Law students are encouraged to sign up for the mentoring program at the beginning of the year.  Our school connects students with local alumni.  This is how I met Alison, the nicest mentor one could hope for.  She has shared fantastic study tips, her stellar outlines, and a very positive perspective.  What could a first year student offer in exchange?  A baking lesson. Alison informed me that she has made some disaster cakes in the past.  She said that her past cakes came out “tough.”  I am not quite sure what this means, but cakes that share adjectives with tires simply won’t do.  And so Alison and I destroyed the kitchen together and made this cake, plus some snickerdoodle muffins (see “Special Visitor Muffins” for the recipe).   All in all, we used over seven cups of sugar, more than half a bag of flour, and an entire package of butter.    She attempted to sabotage this cake by only bringing one-fourth of the chocolate necessary for the recipe.  However, I happened to have plenty of chocolate on hand, and our baking efforts were saved.   I had a generous slice of cake for lunch; it’s worthwhile brain food, and my exams are halfway complete.

–Little Ms.
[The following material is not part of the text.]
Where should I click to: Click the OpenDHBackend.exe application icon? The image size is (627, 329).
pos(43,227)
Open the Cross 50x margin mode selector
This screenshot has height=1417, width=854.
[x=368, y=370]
Muffin

Chocolate Cream Cheese Cake

2 cups plus a scant ¼ cups flour
1 tsp baking powder
1 tsp baking soda
1 tsp salt
6 oz of cream cheese, at room temperature
1 ½ sticks butter, at room temperature
1 tsp vanilla
6 cups confectioners’ sugar
1/3 cup plus 1 ¼ cups milk
4 oz unsweetened chocolate, melted and cooled
3 large eggs

1)  Preheat the oven to 350 degrees.  Grease and flour parchment paper to fit the inside of two round 9-inch cake pans.

2)  Mix the flour, baking powder, baking soda, and salt together with a whisk in a large bowl.

3)  In a separate bowl, cream the cream cheese, one stick of butter, and vanilla with a hand mixer, until light and fluffy.  Add the confections’ sugar and 1/3 cup milk, alternating, until it is gone (beginning and ending with the sugar).  Then beat in the melted chocolate.  Scrape the sides of the bowl with a rubber spatula and mix once more.

4)  Separate 2 ½ cups of the above mixture and put it in a sealable container.  Store it in the refrigerator—voila your frosting!

5)  Beat in half a stick of butter to the mixture.  Add the eggs, beating between each addition. Slowly incorporate the flour mixture into the chocolate mixture, alternating with 1 ¼ cups milk, beginning and ending with the flour.

6)  Pour the batter into the prepared cake pans and bake 35 minutes.  Allow the cakes to thoroughly cool before removing from the pans and frosting.

*Recipe adapted from Cooking Jewish: 532 Great Recipes from the Rabinowitz Family


2 Responses to “Mentor Cake”

  1. Mommy Says:

    Sugar as “brain food”– ok, why not?

  2. Alison Says:

    You are too sweet! Thanks again for the wonderful cake baking experience. Sorry about the destruction of your kitchen :) Good luck with the rest of your exams! Happy Holidays!